Copy out each line below that has the word "SEMIAUTOMATICA" in it.

** Stored data entries **
:::::
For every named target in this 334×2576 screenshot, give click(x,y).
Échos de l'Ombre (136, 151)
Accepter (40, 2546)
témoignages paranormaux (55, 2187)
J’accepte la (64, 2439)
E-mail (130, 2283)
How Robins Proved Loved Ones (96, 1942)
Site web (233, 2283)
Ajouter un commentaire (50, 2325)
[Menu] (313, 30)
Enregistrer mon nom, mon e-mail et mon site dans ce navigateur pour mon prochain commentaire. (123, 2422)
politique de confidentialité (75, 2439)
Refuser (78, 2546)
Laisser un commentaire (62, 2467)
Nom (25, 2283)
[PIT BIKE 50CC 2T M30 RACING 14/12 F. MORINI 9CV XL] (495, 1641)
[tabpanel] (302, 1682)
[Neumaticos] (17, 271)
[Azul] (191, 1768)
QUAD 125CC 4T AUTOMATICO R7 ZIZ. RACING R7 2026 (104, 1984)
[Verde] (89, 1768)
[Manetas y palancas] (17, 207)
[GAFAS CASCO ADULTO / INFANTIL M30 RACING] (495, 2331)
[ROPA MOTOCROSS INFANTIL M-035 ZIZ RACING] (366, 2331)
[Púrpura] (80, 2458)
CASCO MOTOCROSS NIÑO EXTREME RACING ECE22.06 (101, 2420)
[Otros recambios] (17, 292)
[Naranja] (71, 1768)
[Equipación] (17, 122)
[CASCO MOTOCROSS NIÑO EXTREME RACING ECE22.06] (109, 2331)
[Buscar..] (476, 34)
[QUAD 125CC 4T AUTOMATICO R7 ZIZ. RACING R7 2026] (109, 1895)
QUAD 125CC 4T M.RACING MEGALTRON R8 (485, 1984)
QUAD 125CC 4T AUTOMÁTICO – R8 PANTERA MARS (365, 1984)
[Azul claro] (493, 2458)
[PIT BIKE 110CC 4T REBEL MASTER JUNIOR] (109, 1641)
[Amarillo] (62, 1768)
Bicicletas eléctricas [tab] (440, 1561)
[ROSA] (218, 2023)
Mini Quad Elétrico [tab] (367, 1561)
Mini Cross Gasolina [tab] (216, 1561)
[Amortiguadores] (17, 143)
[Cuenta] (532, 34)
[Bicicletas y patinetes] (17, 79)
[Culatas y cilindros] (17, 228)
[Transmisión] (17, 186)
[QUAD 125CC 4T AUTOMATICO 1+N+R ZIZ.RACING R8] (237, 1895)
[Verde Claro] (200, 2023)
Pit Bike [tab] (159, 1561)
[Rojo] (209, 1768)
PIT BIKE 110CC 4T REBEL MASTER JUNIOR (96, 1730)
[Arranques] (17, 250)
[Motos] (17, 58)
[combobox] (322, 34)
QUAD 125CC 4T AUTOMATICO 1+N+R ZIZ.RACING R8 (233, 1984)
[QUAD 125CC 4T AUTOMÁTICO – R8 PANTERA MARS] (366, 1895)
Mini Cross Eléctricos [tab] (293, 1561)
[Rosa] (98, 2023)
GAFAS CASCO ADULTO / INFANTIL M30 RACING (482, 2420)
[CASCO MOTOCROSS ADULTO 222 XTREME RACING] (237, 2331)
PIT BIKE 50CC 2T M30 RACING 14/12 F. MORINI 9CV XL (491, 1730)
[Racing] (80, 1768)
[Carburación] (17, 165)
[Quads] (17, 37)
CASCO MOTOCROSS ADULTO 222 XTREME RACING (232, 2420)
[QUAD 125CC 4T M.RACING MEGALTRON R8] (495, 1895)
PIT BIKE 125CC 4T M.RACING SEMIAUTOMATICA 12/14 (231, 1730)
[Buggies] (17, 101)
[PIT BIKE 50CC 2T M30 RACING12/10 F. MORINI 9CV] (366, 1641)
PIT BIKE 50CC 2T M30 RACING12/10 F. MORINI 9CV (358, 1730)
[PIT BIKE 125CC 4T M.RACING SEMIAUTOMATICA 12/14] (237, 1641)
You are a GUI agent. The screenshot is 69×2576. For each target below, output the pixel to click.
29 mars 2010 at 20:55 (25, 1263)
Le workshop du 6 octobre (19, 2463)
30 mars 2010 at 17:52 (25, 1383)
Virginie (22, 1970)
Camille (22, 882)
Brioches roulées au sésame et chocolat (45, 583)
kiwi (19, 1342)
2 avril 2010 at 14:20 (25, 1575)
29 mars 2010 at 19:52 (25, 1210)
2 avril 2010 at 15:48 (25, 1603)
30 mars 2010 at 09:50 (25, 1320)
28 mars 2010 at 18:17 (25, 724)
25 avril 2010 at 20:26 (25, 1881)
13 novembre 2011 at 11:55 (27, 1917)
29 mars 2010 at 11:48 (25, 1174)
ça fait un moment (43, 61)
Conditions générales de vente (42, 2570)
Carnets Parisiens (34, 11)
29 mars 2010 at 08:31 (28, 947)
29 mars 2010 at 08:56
:::::
** SOLUTION FOR THIS EXERCISE **
PIT BIKE 125CC 4T M.RACING SEMIAUTOMATICA 12/14 (231, 1730)
[PIT BIKE 125CC 4T M.RACING SEMIAUTOMATICA 12/14] (237, 1641)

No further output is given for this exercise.